Она говорит, что это такая роба. С одной стороны, это фактор узнаваемости - появления женщины в одном и том же наряде в разных локациях города.
- Нельзя ли было предупредить тех же торговцев на рынке о том, что это перформанс?
- Это интервенция, акционизм. Если ты предупреждаешь, то они тоже хотят быть в кадре в камере. Ты должен быть один. Это как схватка. Пришёл, увидел, победил. Такая была задумка.
Человек увидел происходящее глазами художника. Мне показалось, что я это сняла очень красиво. Продавцы на рынке уже концу съёмки уже улыбались, но хотели быть в кадре и участвовать. Приходилось их как-то раздвигать, потому что вставали перед камерой. Камера же следовала за мной.
- Дагестан готов воспринимать такие перформансы?
- Да, дагестанцам нужна шоковая терапия. Потому что общество должно проснуться от забвения и начать уже прислушиваться к своему внутреннему голосу. Потому как то, что происходит сегодня в Махачкале - это катастрофа.
После развала СССР Махачкалу превратили в торговый центр. Старые здания разваливаются. Например, здание филармонии, построенное в начале века. Оно было объектом моего проекта. Его практически нет. В нём выключили отопление и свет. Зданию просто дали догнивать.
Испортилась набережная Махачкалы - просто стёрта с лица земли. И кто об этом будет говорить, если не я, которая жила в этом городе и наслаждалась морем? Оно сейчас даже пахнет по-другому.
Я также скорблю, потому что здесь нет ресурсов для культуры для развития современного человека. Был разрыв между обществами - советским и нынешним.
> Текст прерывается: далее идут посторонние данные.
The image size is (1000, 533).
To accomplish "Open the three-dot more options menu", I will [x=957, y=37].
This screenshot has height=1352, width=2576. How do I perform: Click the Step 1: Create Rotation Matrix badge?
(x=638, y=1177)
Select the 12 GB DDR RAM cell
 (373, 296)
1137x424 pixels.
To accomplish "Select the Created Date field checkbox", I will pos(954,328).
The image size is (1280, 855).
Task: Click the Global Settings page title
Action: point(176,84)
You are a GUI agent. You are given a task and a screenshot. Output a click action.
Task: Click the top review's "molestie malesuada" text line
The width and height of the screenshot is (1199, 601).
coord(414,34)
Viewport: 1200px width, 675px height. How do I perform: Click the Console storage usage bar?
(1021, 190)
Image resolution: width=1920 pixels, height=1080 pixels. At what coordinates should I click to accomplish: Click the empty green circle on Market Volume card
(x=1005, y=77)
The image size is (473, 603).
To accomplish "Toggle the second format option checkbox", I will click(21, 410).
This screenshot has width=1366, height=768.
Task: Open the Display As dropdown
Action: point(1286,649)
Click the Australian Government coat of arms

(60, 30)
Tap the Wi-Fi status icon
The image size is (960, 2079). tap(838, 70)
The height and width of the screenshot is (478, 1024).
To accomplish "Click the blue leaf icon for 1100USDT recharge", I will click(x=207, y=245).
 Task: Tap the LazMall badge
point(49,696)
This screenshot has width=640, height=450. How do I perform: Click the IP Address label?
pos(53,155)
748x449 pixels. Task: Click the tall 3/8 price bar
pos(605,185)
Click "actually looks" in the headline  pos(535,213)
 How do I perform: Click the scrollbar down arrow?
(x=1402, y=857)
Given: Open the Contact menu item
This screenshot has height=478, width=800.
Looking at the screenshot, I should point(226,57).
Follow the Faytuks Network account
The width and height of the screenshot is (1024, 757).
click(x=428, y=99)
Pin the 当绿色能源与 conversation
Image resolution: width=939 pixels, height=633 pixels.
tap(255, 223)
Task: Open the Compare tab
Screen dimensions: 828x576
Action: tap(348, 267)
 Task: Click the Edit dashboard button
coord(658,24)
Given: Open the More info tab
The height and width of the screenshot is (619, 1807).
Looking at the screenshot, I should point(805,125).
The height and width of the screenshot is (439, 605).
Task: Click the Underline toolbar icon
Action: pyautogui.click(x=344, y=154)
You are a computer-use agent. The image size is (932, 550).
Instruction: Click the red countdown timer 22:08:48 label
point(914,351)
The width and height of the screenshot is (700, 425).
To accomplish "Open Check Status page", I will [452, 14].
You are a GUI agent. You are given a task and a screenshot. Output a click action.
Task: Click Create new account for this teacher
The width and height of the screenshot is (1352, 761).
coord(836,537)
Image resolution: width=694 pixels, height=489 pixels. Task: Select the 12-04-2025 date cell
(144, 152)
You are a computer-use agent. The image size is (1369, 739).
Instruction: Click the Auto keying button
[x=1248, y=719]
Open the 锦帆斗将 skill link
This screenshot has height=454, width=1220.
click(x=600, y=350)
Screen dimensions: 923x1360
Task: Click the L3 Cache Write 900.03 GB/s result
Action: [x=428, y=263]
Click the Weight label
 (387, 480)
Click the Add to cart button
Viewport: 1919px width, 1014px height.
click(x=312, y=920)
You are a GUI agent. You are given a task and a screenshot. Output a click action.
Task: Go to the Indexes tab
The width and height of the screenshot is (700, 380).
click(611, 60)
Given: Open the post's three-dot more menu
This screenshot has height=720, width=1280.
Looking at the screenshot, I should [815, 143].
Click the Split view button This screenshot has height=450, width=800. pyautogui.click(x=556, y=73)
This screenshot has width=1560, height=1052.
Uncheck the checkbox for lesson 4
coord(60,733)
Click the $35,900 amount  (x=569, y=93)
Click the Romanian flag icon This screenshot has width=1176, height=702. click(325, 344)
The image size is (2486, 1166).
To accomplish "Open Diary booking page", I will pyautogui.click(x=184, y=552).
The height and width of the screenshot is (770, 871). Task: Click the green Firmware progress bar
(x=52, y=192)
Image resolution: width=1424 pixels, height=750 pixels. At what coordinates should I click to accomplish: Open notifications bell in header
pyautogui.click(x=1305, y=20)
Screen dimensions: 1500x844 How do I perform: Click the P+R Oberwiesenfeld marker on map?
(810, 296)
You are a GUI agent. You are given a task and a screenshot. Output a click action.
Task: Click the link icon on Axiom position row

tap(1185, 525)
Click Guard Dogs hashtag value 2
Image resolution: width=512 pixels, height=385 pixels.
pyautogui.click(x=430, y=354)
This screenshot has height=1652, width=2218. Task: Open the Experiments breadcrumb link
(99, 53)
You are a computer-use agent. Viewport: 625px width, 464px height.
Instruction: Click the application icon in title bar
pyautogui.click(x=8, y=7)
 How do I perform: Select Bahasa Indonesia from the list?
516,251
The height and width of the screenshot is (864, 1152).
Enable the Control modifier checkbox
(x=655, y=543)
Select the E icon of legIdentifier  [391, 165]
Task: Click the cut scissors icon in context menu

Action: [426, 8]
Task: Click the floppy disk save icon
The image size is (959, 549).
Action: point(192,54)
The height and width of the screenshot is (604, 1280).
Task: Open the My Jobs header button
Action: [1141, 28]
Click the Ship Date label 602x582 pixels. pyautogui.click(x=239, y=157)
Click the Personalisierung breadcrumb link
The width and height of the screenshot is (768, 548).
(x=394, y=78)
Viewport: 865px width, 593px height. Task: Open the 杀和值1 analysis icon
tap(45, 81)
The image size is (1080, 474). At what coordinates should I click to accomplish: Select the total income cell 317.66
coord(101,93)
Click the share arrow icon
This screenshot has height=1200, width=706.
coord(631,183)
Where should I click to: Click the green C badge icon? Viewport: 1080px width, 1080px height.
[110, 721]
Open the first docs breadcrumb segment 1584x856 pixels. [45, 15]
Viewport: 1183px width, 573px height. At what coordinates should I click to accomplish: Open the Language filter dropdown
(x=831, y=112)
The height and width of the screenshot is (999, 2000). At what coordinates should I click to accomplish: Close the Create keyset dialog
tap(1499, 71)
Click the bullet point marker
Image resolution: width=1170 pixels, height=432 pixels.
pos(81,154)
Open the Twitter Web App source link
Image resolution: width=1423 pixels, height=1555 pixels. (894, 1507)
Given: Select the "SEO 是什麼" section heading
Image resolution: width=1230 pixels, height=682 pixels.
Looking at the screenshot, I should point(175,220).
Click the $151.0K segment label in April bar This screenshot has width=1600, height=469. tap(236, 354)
В этом промежутке, видимо, происходила нажива: построить для себя дворец, огородиться и думать, что ты защищен. А когда выходишь за пределы забора, оказывается, что у тебя даже асфальта нет. И эта картинка меня поражает. Я здесь очень часто вижу такие дома. Наблюдаю тенденцию - люди желают поставить себе плюшевый диван и думать, что "моя хата с краю".